■ What this task involves
Across the material below, count the lines that include the word "height" and give only that count.

■ Exercise inputs

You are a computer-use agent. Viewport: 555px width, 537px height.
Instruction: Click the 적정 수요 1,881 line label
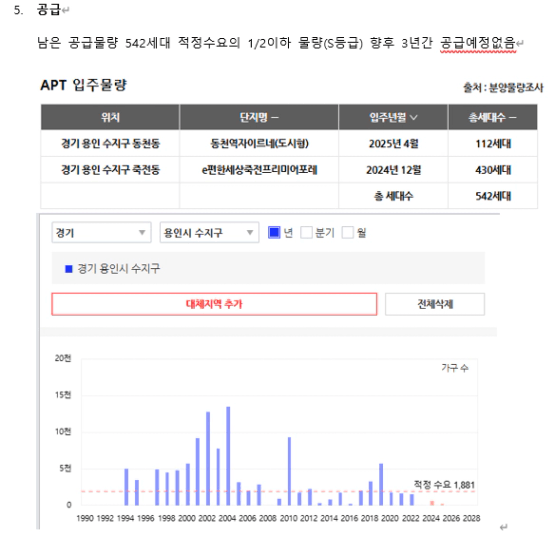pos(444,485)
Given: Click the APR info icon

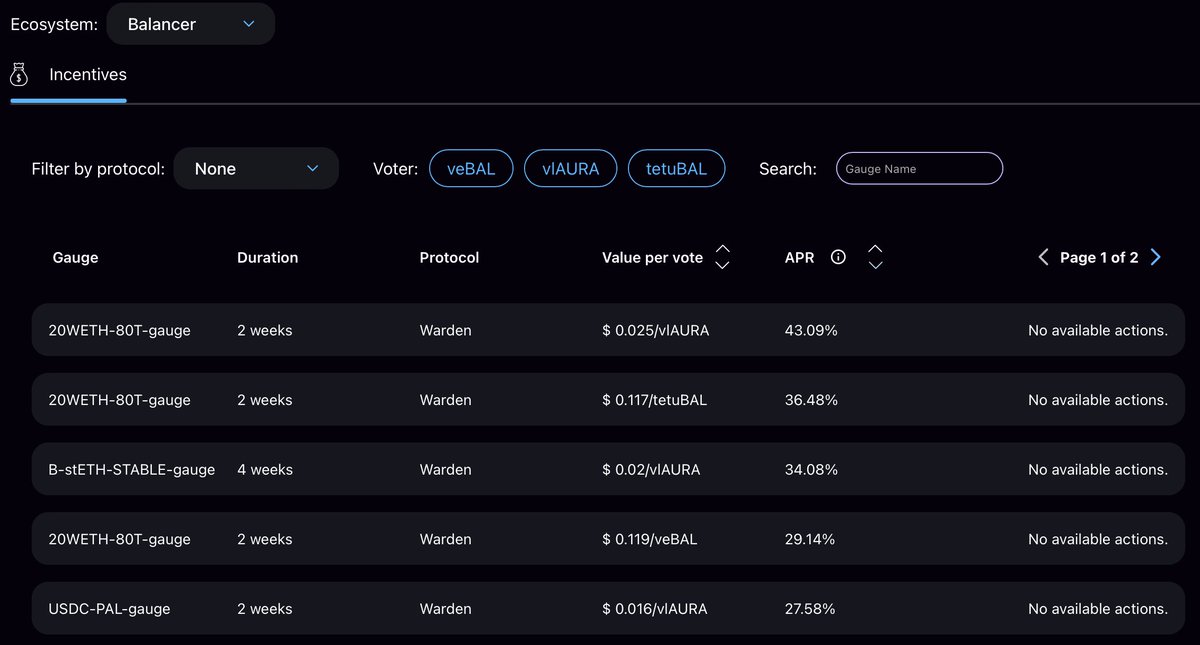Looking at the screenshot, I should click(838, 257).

==

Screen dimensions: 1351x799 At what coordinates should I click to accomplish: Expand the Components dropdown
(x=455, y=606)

* * *

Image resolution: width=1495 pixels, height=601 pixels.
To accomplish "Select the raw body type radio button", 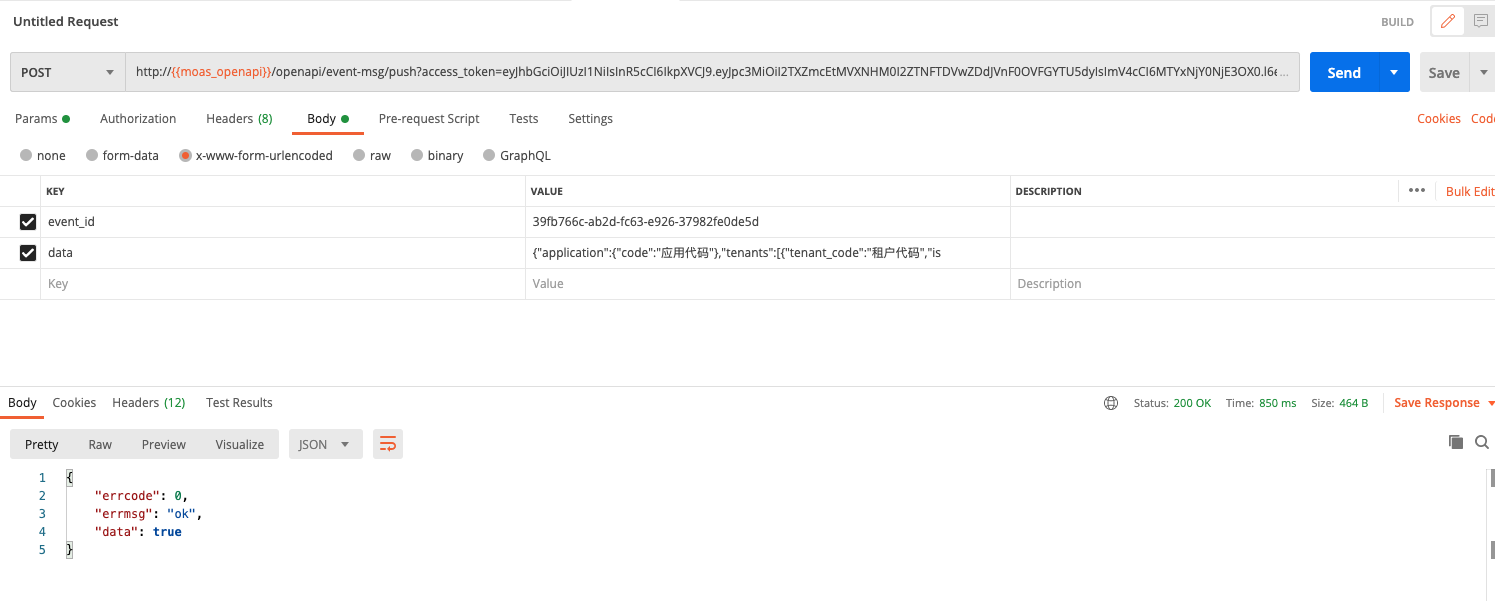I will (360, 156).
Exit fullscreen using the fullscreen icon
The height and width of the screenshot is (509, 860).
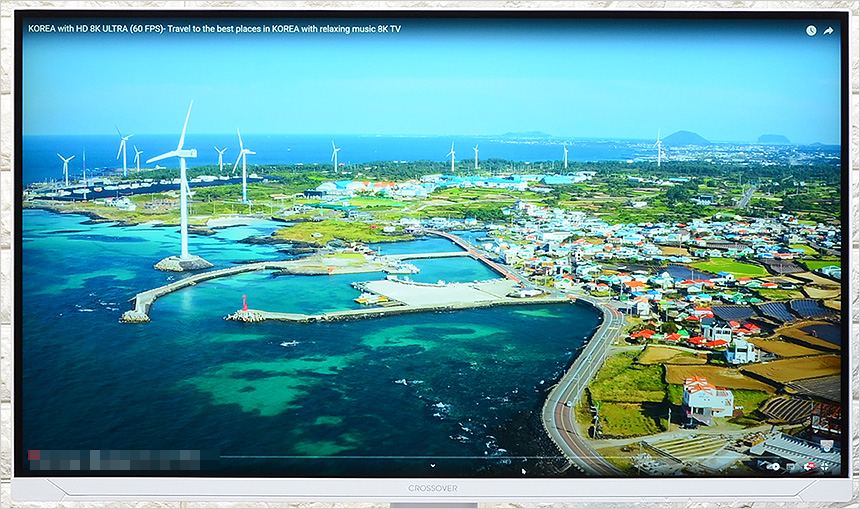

■ The completed task
3